***** DATA PROVIDED *****

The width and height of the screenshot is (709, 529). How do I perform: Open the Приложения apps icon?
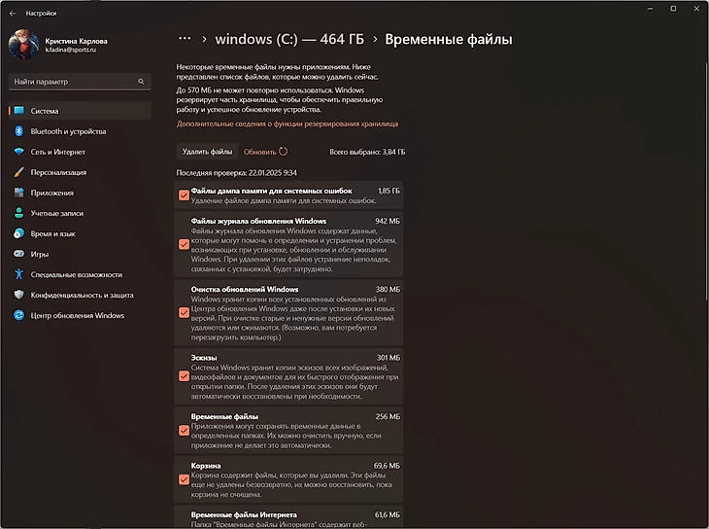click(x=18, y=193)
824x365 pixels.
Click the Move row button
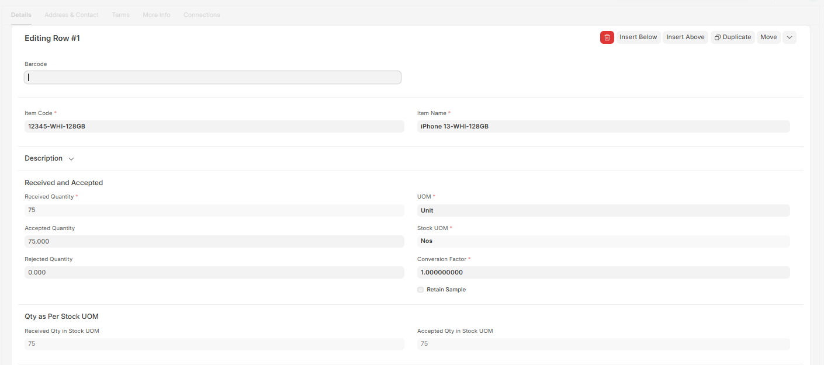click(768, 37)
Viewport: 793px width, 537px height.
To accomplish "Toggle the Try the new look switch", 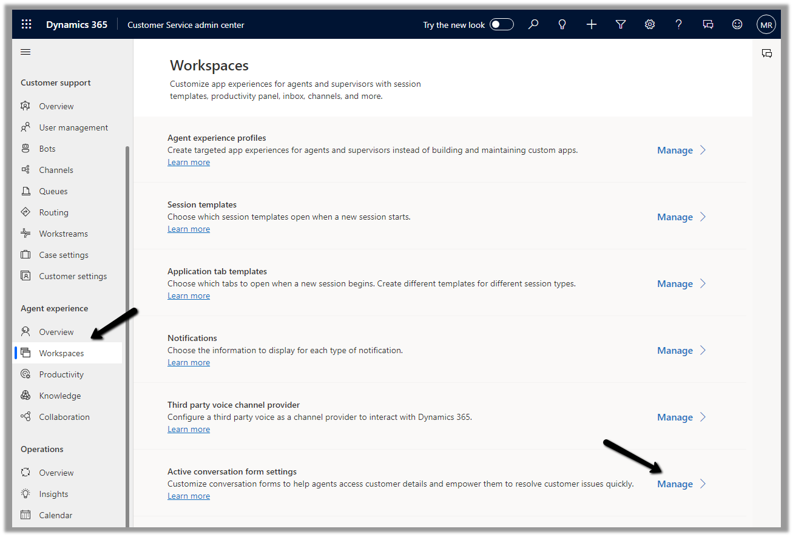I will click(502, 24).
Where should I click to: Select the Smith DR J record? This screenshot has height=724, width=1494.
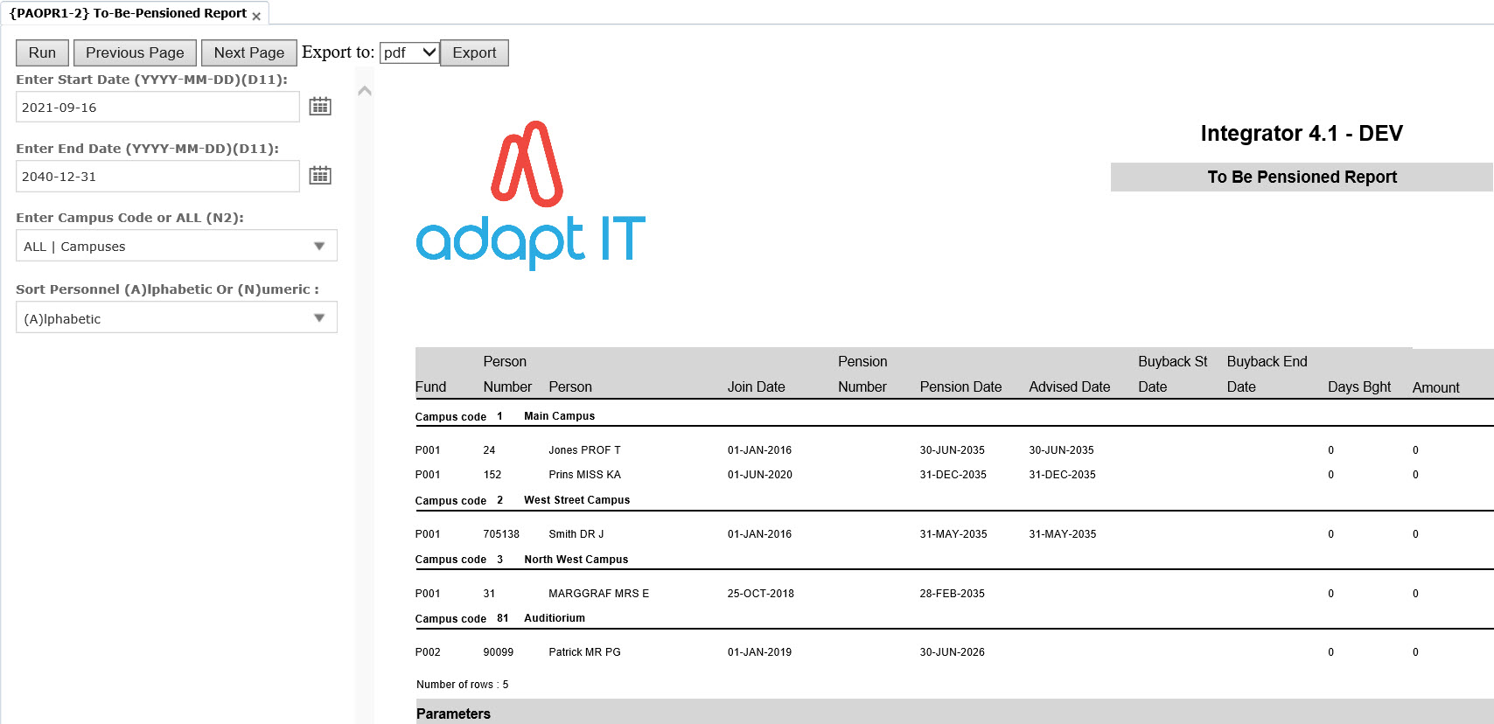coord(576,534)
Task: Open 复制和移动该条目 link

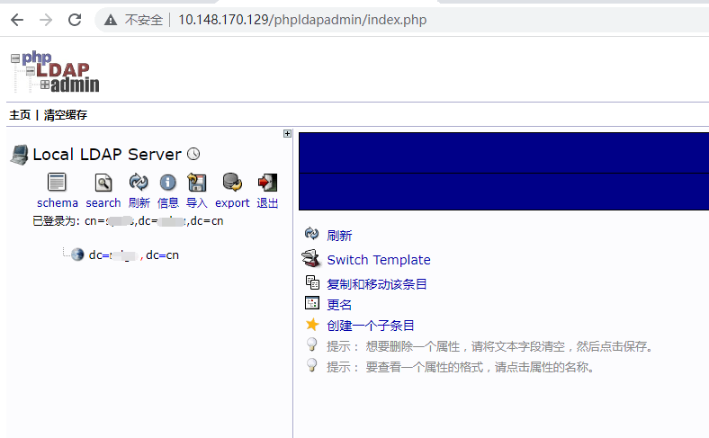Action: (376, 284)
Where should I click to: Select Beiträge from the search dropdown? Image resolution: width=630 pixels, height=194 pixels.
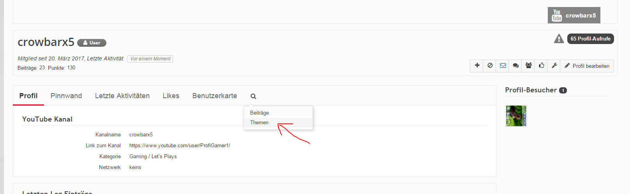click(x=259, y=113)
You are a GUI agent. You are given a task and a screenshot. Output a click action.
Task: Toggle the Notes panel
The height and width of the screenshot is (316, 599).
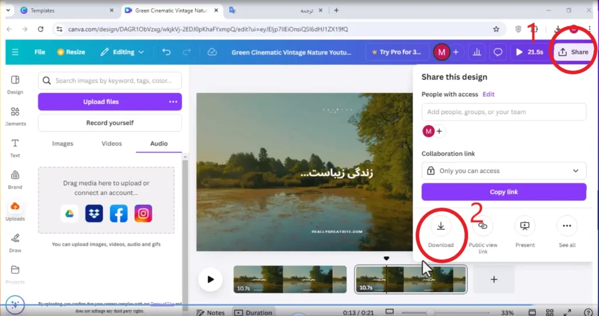[x=211, y=312]
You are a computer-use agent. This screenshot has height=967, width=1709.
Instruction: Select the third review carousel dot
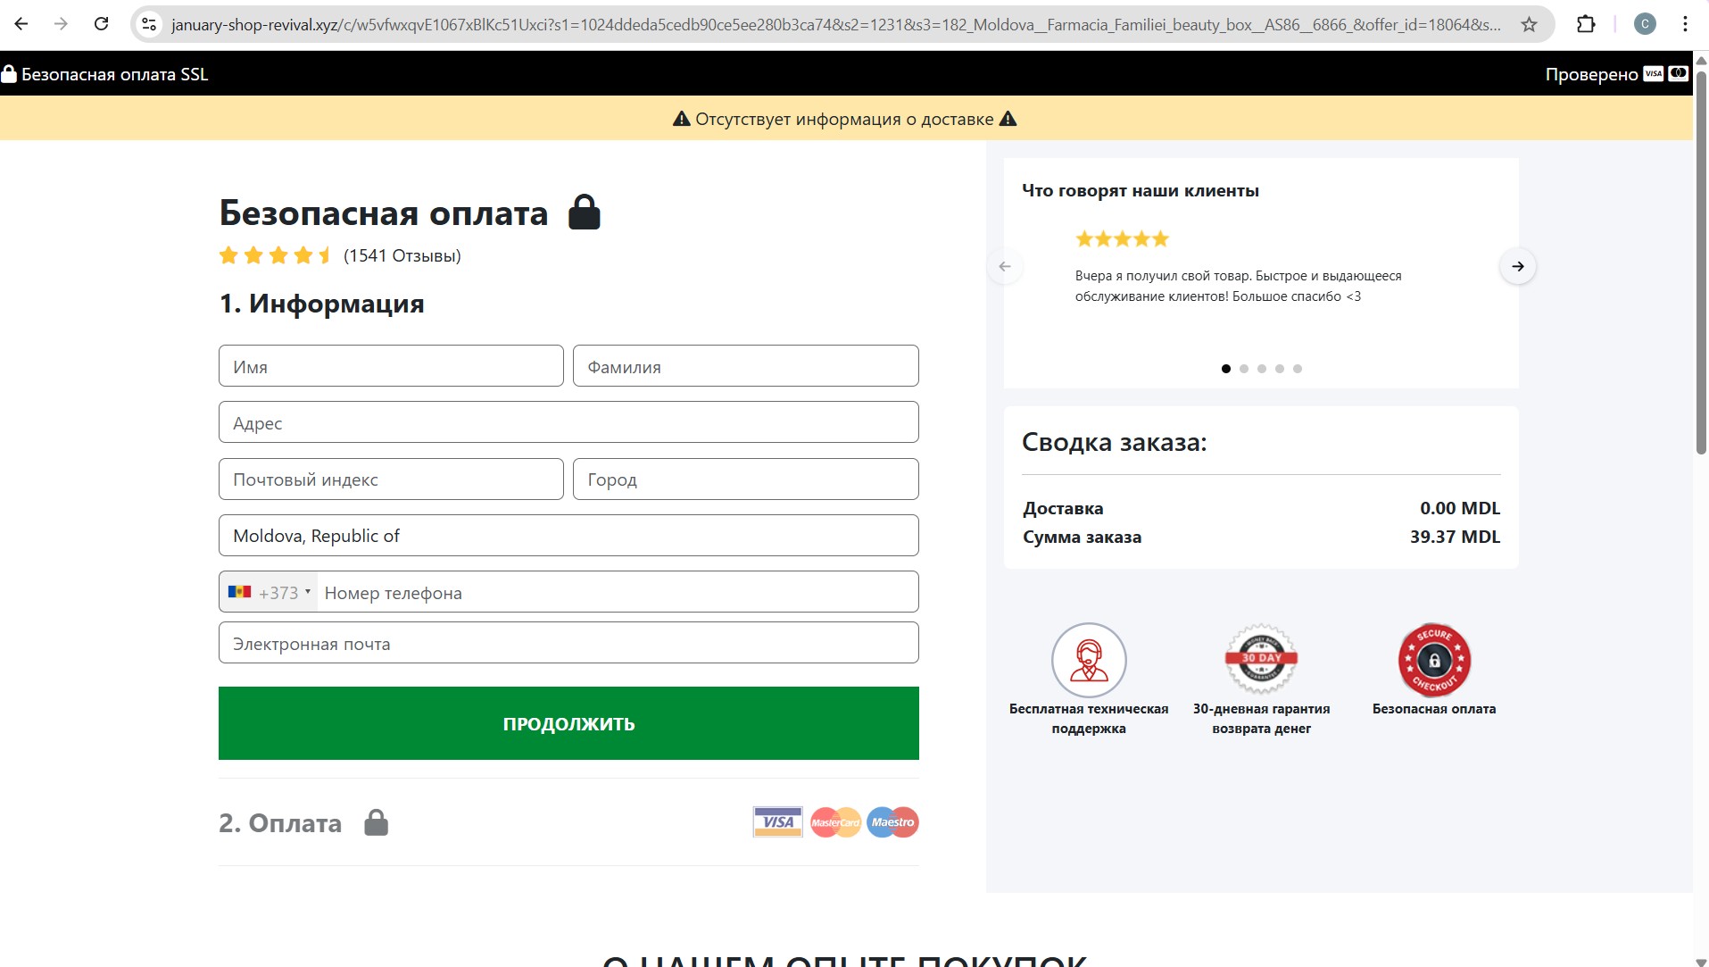(1262, 369)
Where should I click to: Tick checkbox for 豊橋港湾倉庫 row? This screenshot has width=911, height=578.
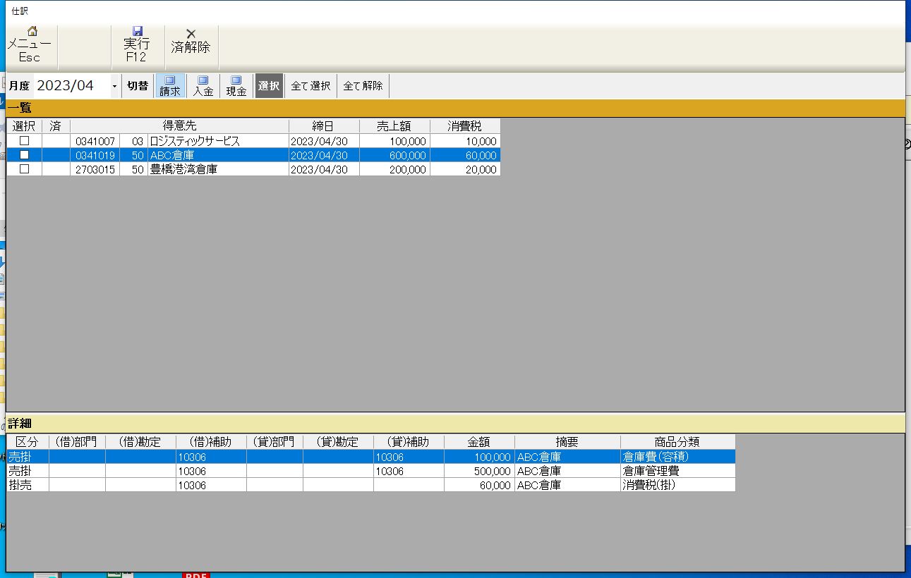click(x=24, y=169)
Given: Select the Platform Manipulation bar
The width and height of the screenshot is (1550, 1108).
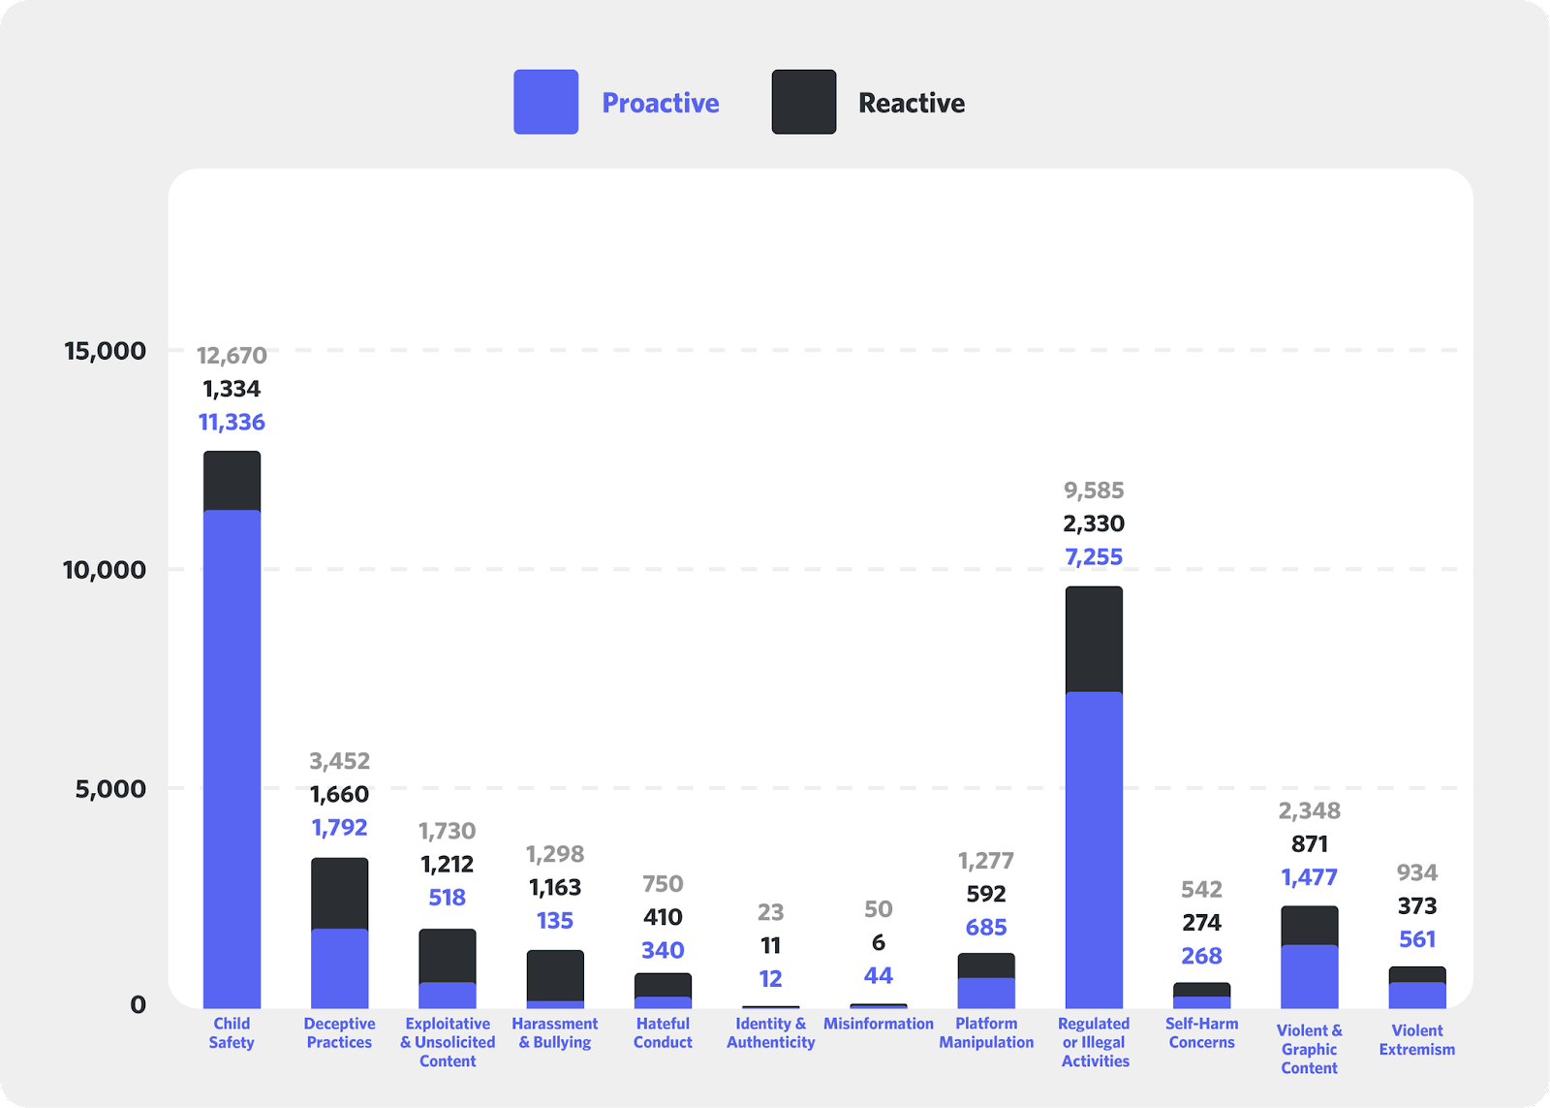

*****

### WHAT IS BEING ASKED
Count up the lines in the material above that contain the string "agent", then state that figure alone.

### RESULT OF THIS EXERCISE
2